Japan's third-largest convenience store chain will test yen-pegged stablecoin payments at a Tokyo store from August, marking the first point-of-sale integration for digital currency in the country.
Lawson Inc., Japan's third-largest convenience store chain with 14,697 locations and 3.02 trillion yen ($18.68 billion) in net sales for fiscal 2026, will begin accepting payments in yen-denominated stablecoin JPYC at a Tokyo store from early August, the first point-of-sale integrated stablecoin trial in the country.

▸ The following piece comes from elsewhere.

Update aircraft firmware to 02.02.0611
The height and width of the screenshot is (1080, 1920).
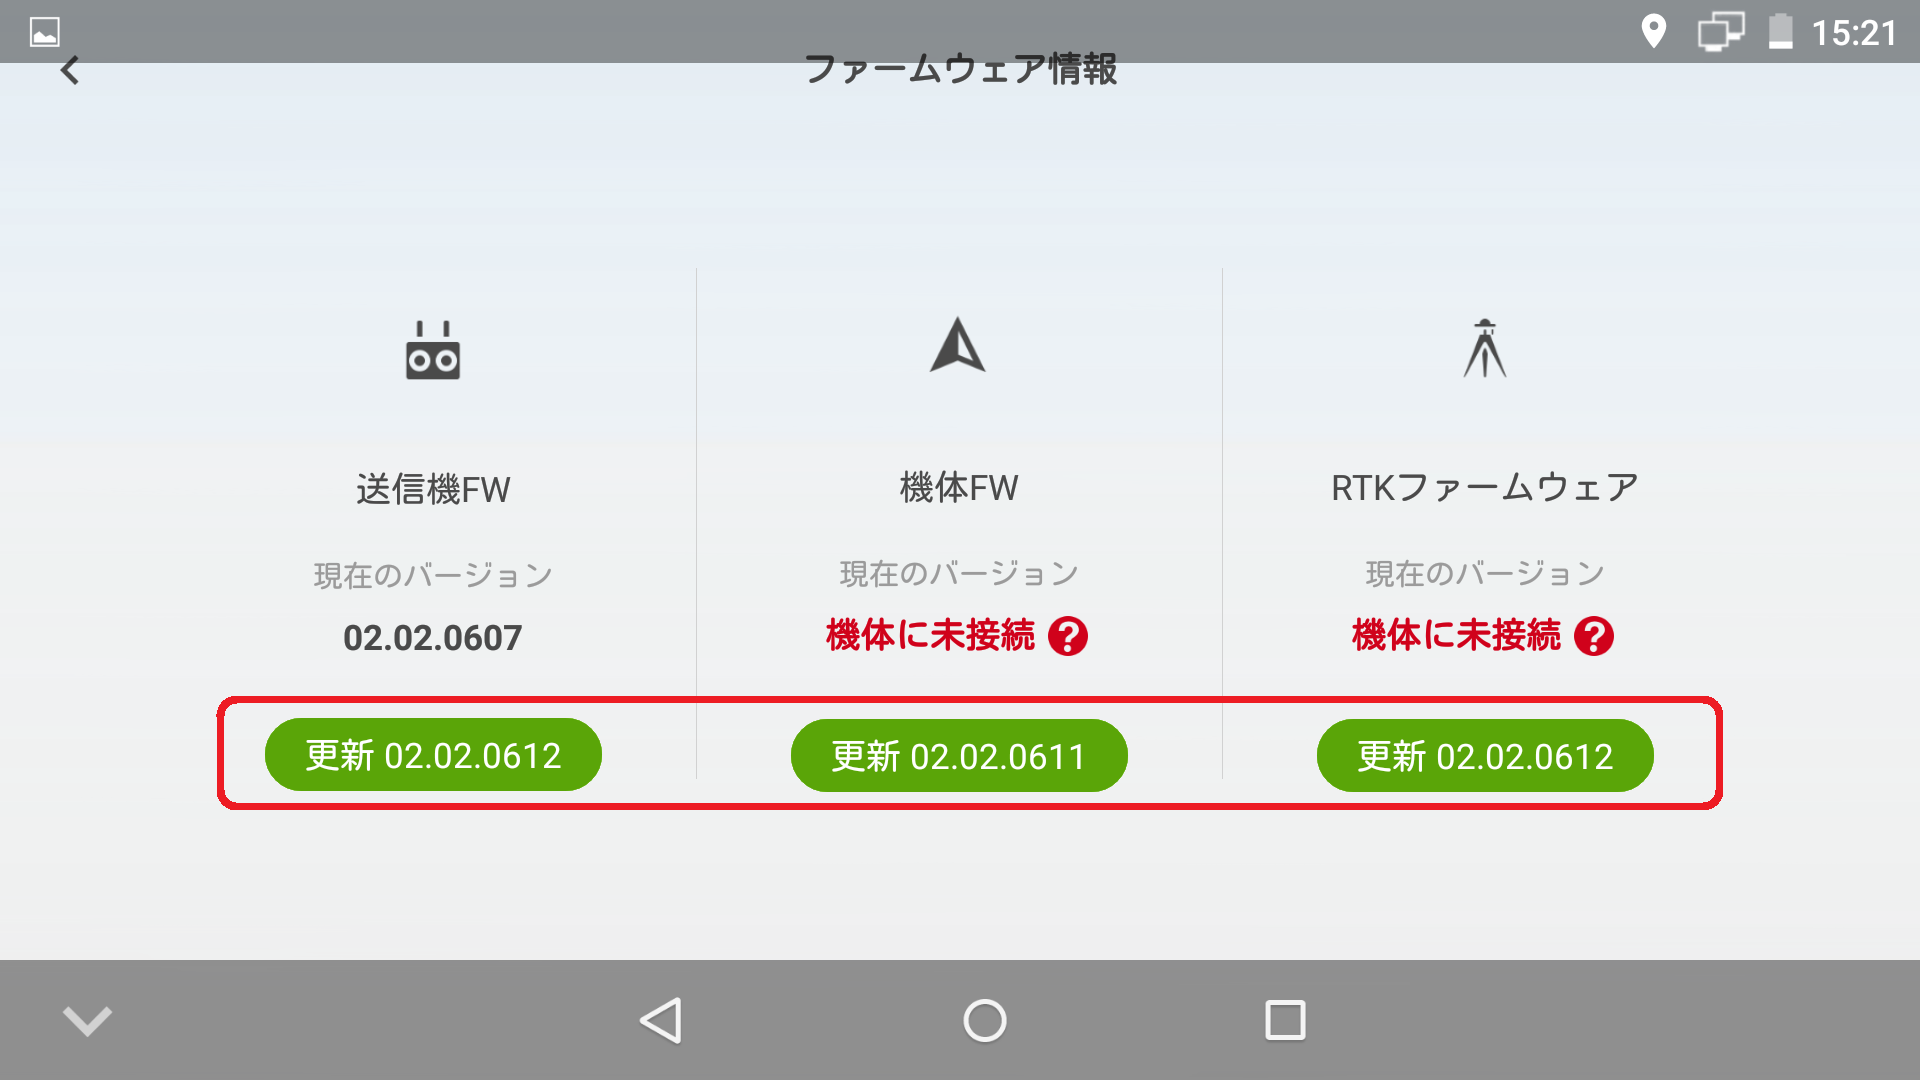[959, 756]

"This proof-of-concept will verify whether stablecoin payments can function within existing in-store checkout systems," the company said, according to Nikkei. The trial involves telecommunications giant KDDI and crypto wallet provider HashPort.

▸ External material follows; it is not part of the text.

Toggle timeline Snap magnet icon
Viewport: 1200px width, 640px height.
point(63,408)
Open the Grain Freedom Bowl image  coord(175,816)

Customers will display a barcode from a smartphone wallet at checkout. Staff will scan it with the existing POS terminal, and HashPort will update the JPYC balance based on verified transaction data. JPYC, which launched in October 2025 as Japan's first registered yen stablecoin under the 2023 licensing regime, has surpassed 2 billion yen ($12.36 million) in onchain circulation, according to the issuer. It maintains a 1:1 peg to the yen, backed by yen deposits and government bonds, and operates on Avalanche, Ethereum, Polygon and Kaia.

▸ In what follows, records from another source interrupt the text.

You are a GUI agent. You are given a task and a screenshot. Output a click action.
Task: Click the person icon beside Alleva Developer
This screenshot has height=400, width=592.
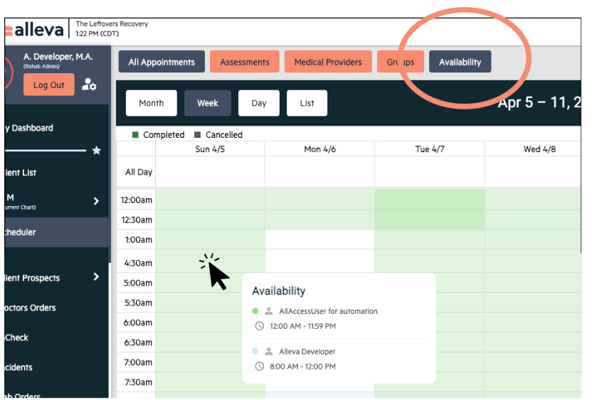pos(269,352)
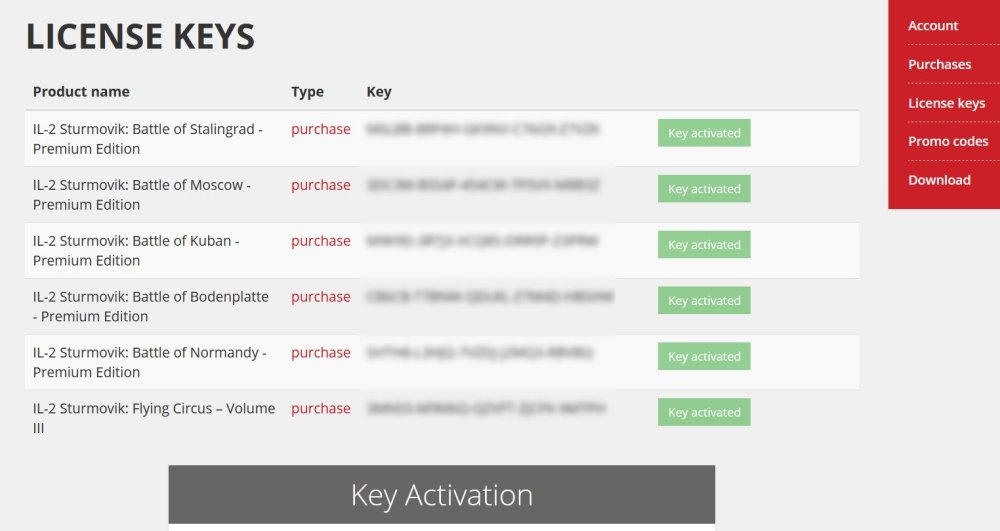1000x531 pixels.
Task: Click Key activated for Battle of Kuban
Action: click(704, 245)
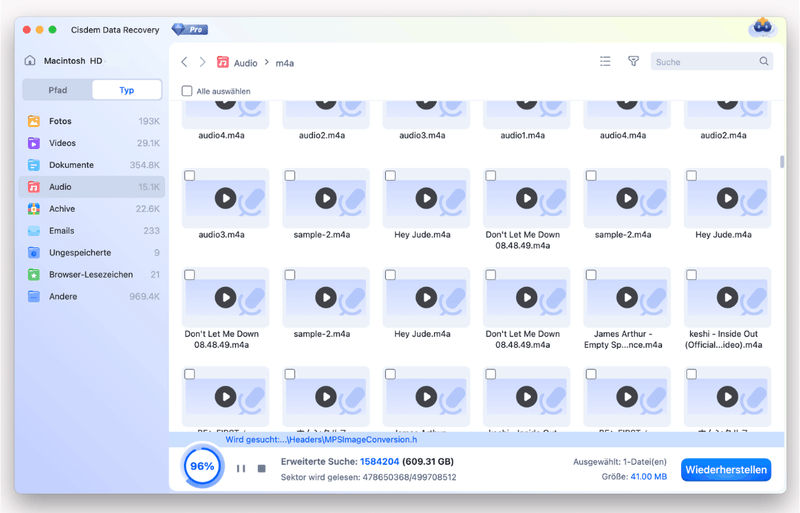The image size is (800, 513).
Task: Click into the Suche search field
Action: point(704,62)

The trial comes as Japan's largest banks — Mitsubishi UFJ, Sumitomo Mitsui and Mizuho — plan to form a consortium to jointly issue yen stablecoins during fiscal 2026, widening competition in the regulated digital payments space. Citigroup estimates the global stablecoin market could expand to between $1.9 trillion and $4 trillion by 2030 from $282 billion in 2025.
KDDI, which formed a capital and business tie-up with HashPort in October 2025 and now holds more than 20 percent of its shares, is operating the trial at its Takanawa Gateway City store in Minato Ward. Lawson will assess system stability, transaction speed and operational fit before deciding on a wider rollout.
The pilot follows smaller JPYC payment tests at two Osaka locations of okonomiyaki restaurant chain Chibo in April and at dental clinics in Tokyo and Chiba. Lawson's trial is the first to link stablecoin payments directly to a convenience store POS system, a distinction the company said could help determine whether the payment infrastructure can scale across retail.
JPYC Inc. backs all issued stablecoins with 100 percent reserves held in yen deposits and government bonds, in compliance with Japan's Payment Services Act. The stablecoin recently joined Metaplanet and Progmat for a joint study on digital credit using bitcoin, stablecoins and security tokens.
Japan's regulatory framework for stablecoins has been evolving since 2023, when local authorities imposed licensing requirements on issuers. The country has also opened regulated access to foreign stablecoins — Ripple and SBI launched the dollar-backed RLUSD through SBI VC Trade in June after approval from the Financial Services Agency. Resona Holdings is also pushing to commercialize stablecoin payments for individuals with JCB and Digital Garage, targeting fiscal 2027 for practical use.
This article is for informational purposes only and does not constitute investment advice.